President Donald Trump is getting slammed for spreading a debunked conspiracy theory on Monday, but far right wing evangelical Franklin Graham spread a very similar story on Facebook on Friday, one day after the Republican National Convention.
“We had somebody get on a plane from a certain city this weekend,” Trump said Monday night. “And in the plane it was almost completely loaded with, with thugs, wearing these dark uniforms, black uniforms, with gear and this and that.”
Trump added, “it’s under investigation right now, but they came from a certain city, and this person was coming to the Republican National Convention. And they were like seven people on the plane like this person, and then a lot of people were on the plane to do big damage,” Trump claimed, suggesting the RNC was targeted.
Tuesday Trump repeated the claim, expanding it to say, “a person was on a plane, said that there were about six people like that person, more or less. And what happened is the entire plane filled up with the looters, the anarchists, the rioters — people that obviously were looking for trouble.”

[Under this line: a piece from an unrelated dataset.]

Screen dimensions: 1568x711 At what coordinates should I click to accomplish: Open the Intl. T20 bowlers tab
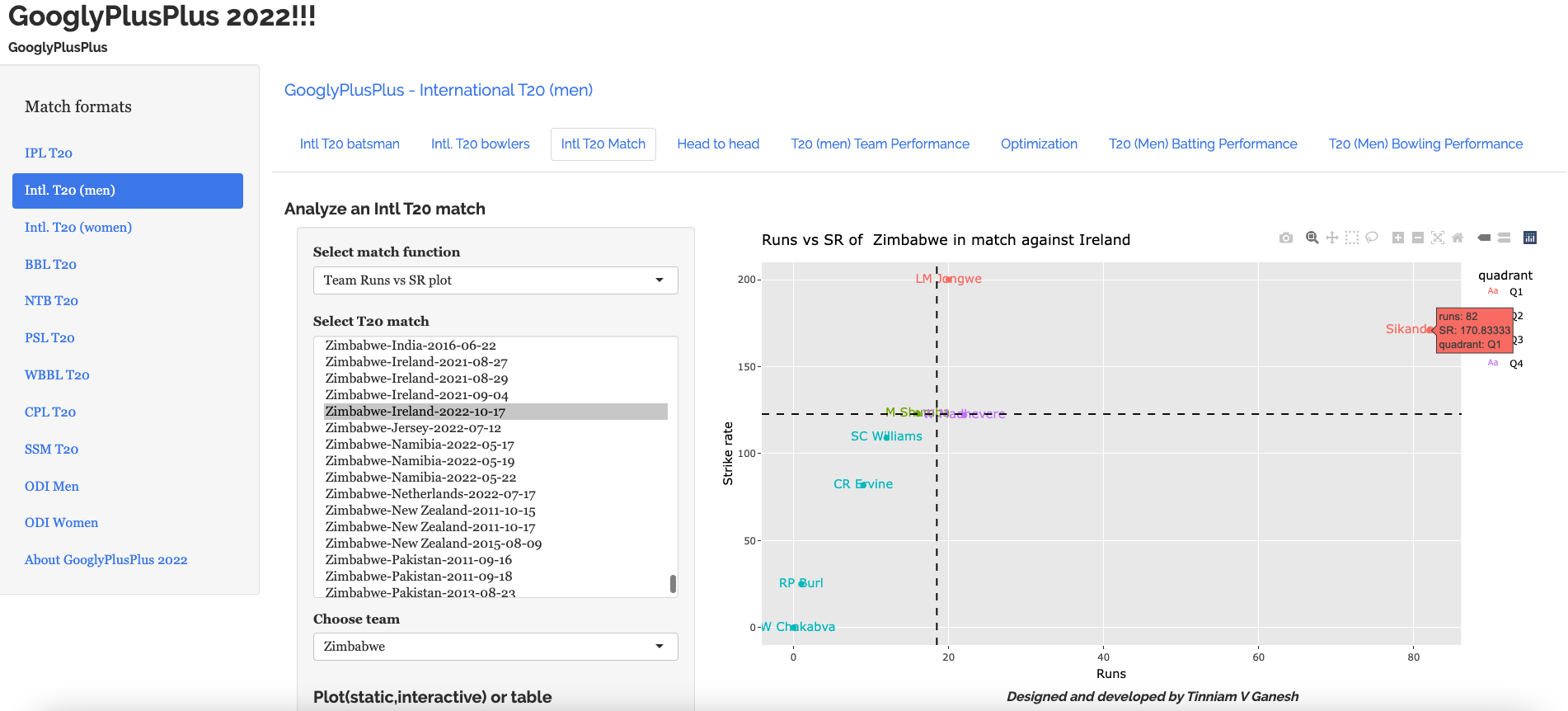tap(480, 144)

On Friday via a Facebook post, Franklin Graham, who serves as an informal advisor to President Trump, wrote: “A person who was coming to Washington on a plane this week said that there were some of these anarchists on the plane with them traveling to DC.”
NBC News Tuesday reported that the “conspiracy theory that President Donald Trump pushed Monday that a plane ‘almost completely loaded with thugs’ had been set to disrupt the Republican National Convention was almost identical to a rumor that went viral on Facebook three months ago.”
The claim about the flight matches a viral Facebook post from June 1 that falsely claimed, “At least a dozen males got off the plane in Boise from Seattle, dressed head to toe in black.” The post, by an Emmett, Idaho, man, warned residents to “Be ready for attacks downtown and residential areas,” and claimed one passenger had “a tattoo that said Antifa America on his arm.”